Ils étaient un seul homme, Daniel James Brown

Ecrit par Jean Durry , le Jeudi, 25 Août 2016. , dans Récits, Les Livres, Critiques, La Une Livres, USA, Histoire

Ils étaient un seul homme, traduit de l’américain par Grégory Martin La Librairie Vuibert, 463 pages, 21,90 € . Ecrivain(s): Daniel James Brown

 

La vie et le destin d’un homme. L’essence et le sens du sport. La trame de l’histoire. Un grand livre. C’est pourquoi le « Bulletin Critique du Livre » en français n’ayant lié en quelque sorte sa pérennité à La Cause Littéraire qu’en ce début de 2016, j’ai néanmoins tenu à ce qu’y prenne toute sa place le roman de D. J. Brown, The Boys in the Boat, paru chez Viking à New-York en 2013, et heureusement publié en français en avril 2014.

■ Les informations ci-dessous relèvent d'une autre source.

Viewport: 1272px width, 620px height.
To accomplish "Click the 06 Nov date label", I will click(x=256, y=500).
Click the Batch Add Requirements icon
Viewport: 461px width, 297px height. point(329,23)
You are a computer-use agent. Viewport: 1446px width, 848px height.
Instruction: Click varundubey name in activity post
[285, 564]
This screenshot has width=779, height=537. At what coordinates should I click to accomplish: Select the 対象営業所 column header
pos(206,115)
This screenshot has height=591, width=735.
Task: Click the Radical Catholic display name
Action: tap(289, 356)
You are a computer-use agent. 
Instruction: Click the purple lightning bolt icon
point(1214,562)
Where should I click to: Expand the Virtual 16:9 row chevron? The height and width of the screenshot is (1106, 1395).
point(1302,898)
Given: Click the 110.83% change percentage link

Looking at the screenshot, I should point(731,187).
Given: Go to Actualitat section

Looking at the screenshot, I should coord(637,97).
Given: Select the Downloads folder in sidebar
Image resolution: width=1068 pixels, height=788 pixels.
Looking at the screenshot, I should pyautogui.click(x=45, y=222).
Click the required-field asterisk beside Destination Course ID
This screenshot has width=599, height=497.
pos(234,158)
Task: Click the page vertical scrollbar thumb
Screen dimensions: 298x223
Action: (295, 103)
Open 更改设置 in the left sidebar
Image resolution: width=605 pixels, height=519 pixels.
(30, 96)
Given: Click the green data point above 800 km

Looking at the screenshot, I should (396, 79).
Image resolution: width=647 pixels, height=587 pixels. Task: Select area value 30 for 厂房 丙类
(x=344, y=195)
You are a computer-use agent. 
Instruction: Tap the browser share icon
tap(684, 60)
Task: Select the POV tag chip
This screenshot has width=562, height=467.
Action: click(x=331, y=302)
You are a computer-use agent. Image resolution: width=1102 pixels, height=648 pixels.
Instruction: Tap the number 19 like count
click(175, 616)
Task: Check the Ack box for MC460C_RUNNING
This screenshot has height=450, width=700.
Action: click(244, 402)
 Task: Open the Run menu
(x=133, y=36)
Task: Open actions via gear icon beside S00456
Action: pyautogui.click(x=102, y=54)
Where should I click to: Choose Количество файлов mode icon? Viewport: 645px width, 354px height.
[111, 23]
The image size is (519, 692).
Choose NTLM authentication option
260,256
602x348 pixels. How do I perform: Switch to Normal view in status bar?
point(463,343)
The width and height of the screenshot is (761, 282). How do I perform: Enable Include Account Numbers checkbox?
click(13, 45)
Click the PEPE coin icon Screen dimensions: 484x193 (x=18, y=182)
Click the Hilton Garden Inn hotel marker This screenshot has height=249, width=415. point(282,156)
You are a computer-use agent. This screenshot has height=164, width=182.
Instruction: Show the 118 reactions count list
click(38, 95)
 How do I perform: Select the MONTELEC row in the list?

« Il faisait gris à Seattle (tout « en haut » de la côte Ouest des Etats-Unis, à proximité immédiate du Canada) ce lundi 9 octobre 1933 ». Mais on pourrait aussi partir du mois de mars 1914, naissance de Joe Rantz, partir de son enfance et de son adolescence si proches de la nature, durement marquées par la mort prématurée (1918) de sa mère et les conséquences du remariage de son père, Harry. Ce jour, devant le hangar à bateaux, il n’est que l’un des 175 « freshmen » – étudiants de première année – novices venus s’inscrire pour tenter leur chance d’accéder au « huit » de leur promotion. En cette Amérique plongée depuis le jeudi noir de 1929 dans une terrible crise économique, Joe pauvrement vêtu – et pour cause – sait bien qu’être retenu dans l’équipe, un barreur, huit rameurs, lui permettrait de surnager et d’aider à couvrir les frais de son année de scolarité.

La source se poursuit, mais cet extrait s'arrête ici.